If a line of the records contains the string "tiempo", copy it out.

--- DATA SECTION Enclosed Below ---

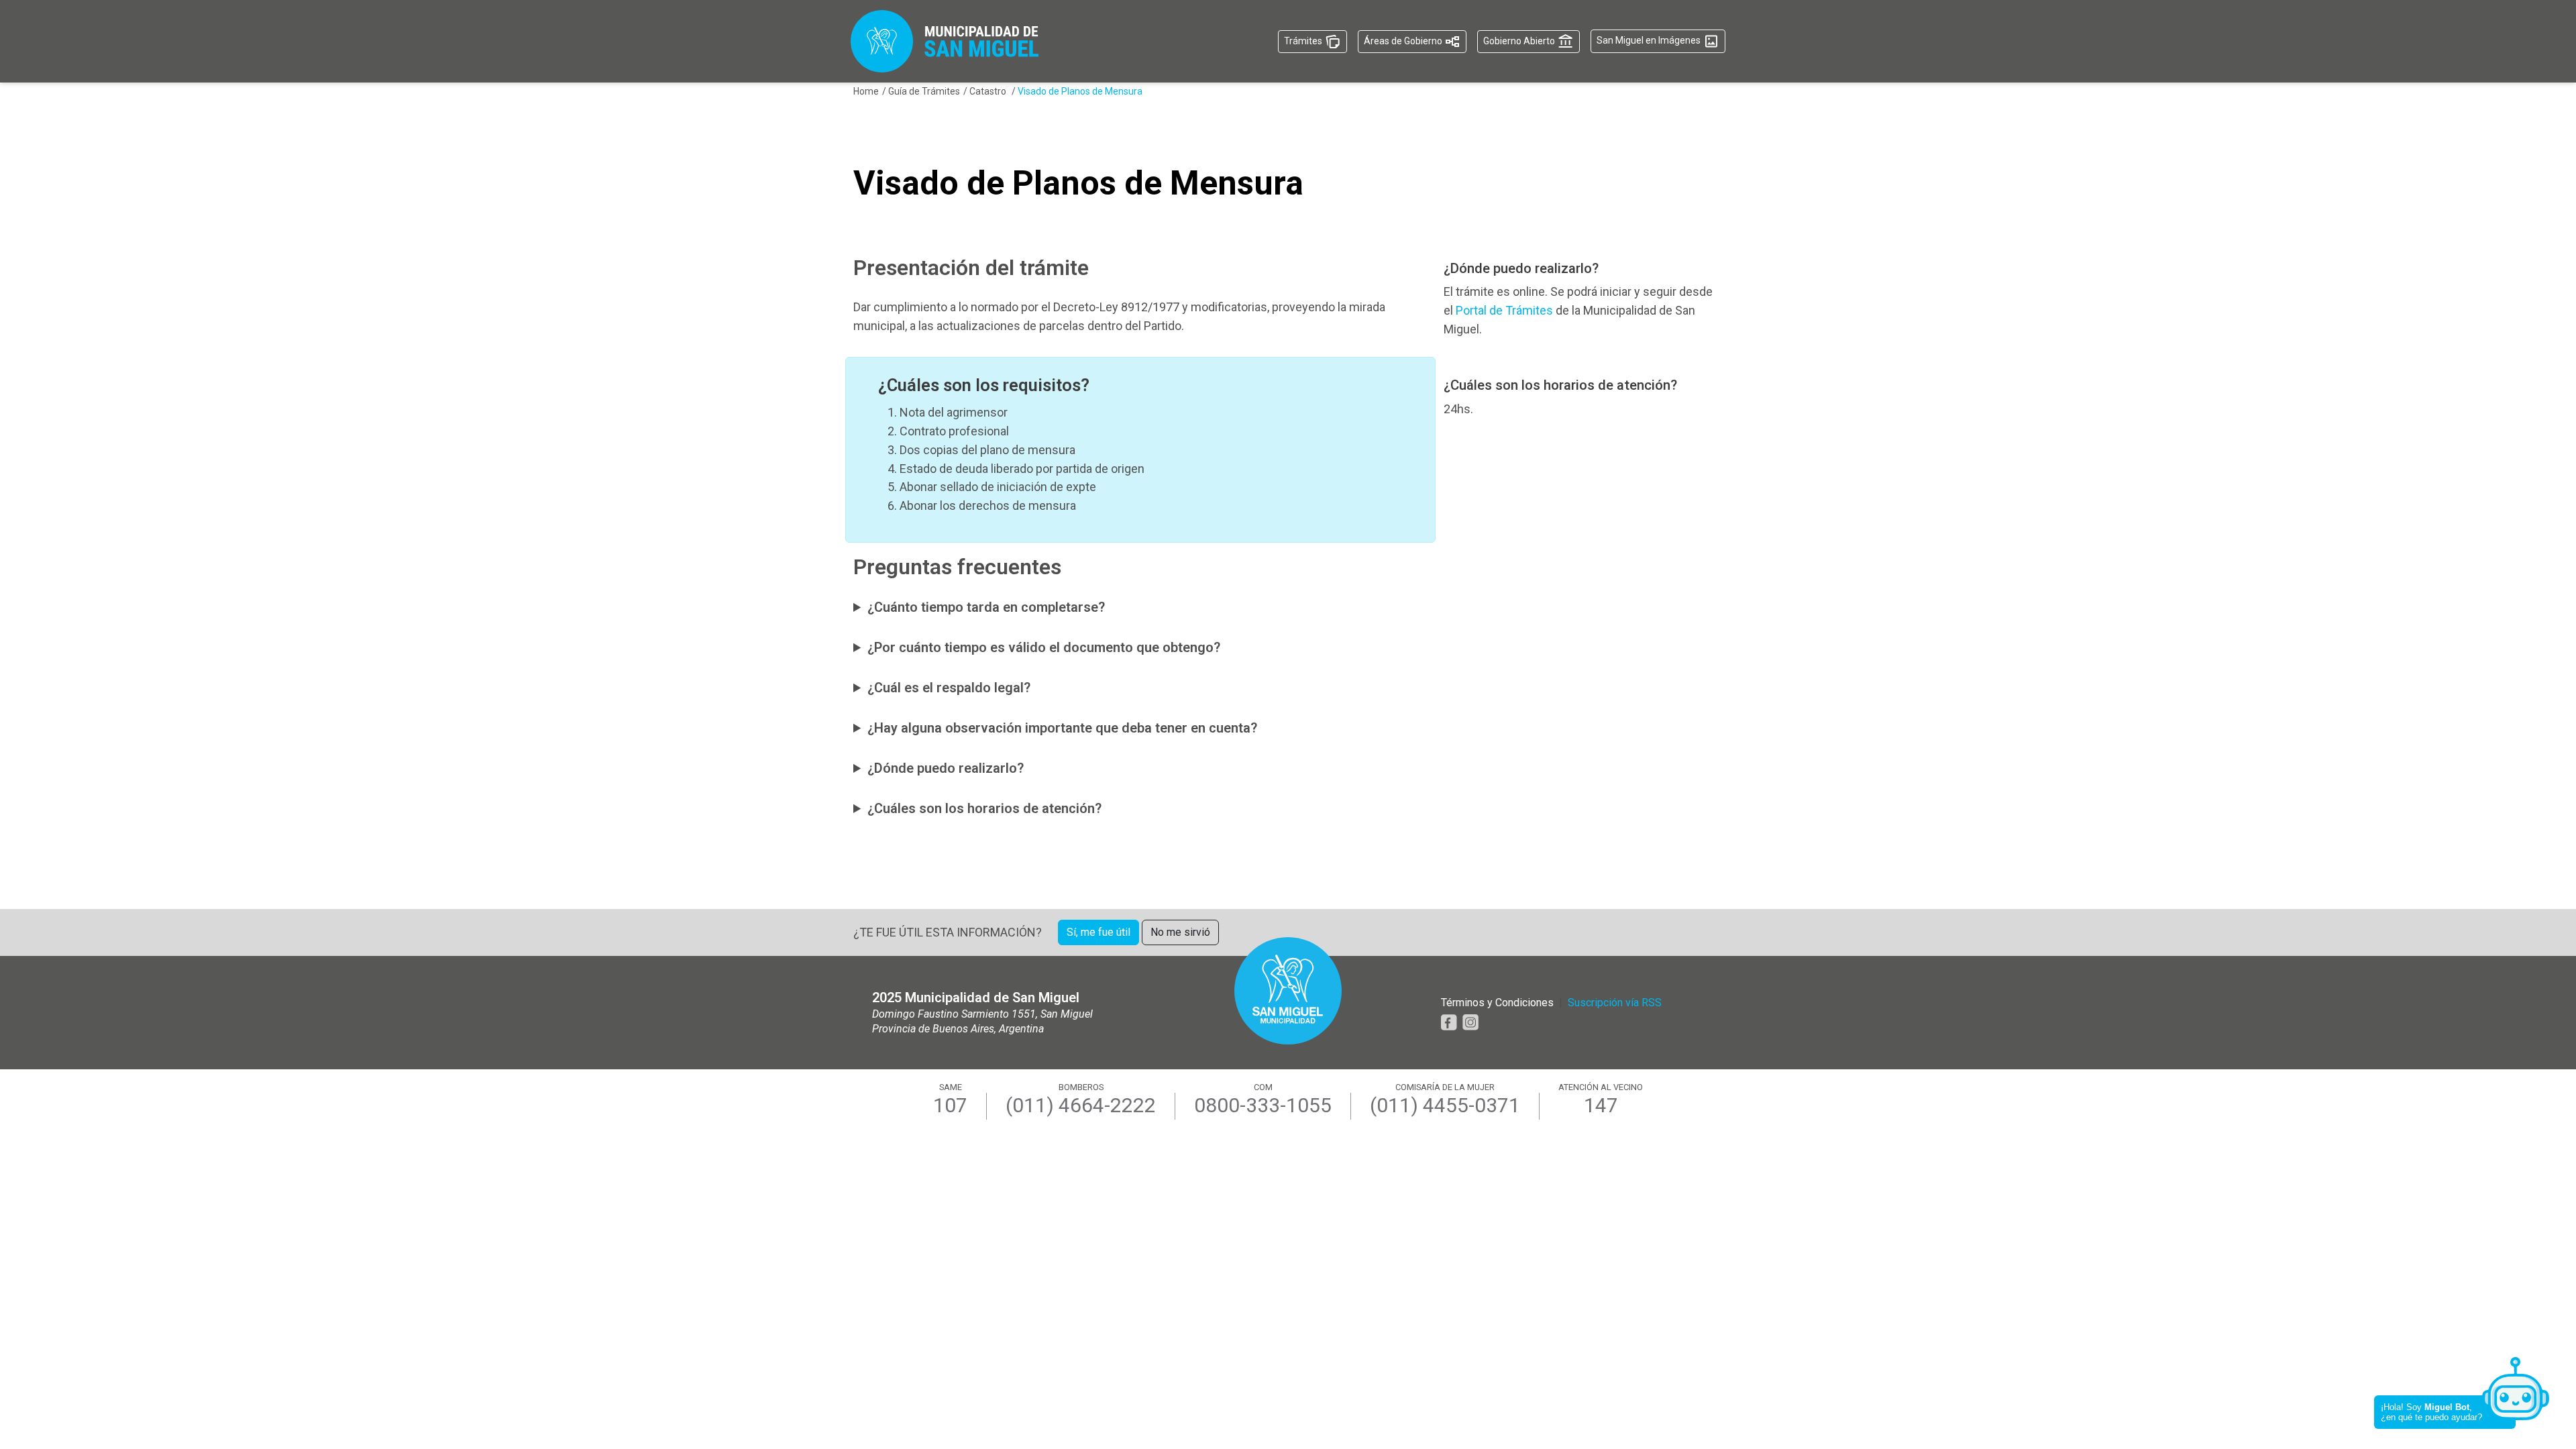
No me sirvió (1180, 932)
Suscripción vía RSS (1615, 1002)
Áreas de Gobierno (1404, 40)
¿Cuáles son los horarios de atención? (984, 808)
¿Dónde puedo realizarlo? (945, 768)
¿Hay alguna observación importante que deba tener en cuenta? (1062, 728)
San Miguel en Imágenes (1650, 40)
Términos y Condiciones (1497, 1002)
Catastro (988, 91)
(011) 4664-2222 (1081, 1105)
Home (866, 91)
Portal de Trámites (1504, 310)
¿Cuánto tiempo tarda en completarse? (986, 607)
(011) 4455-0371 (1445, 1105)
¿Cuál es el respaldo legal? (948, 688)
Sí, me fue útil (1098, 932)
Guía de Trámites (924, 91)
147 (1601, 1105)
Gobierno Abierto (1520, 40)
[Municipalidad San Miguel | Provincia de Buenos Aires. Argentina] (944, 41)
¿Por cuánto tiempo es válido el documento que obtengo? (1043, 647)
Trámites (1304, 40)
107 (950, 1105)
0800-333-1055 (1263, 1105)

--- End of Enclosed DATA SECTION ---

[SOLUTION BELOW]
¿Cuánto tiempo tarda en completarse? (986, 607)
¿Por cuánto tiempo es válido el documento que obtengo? (1043, 647)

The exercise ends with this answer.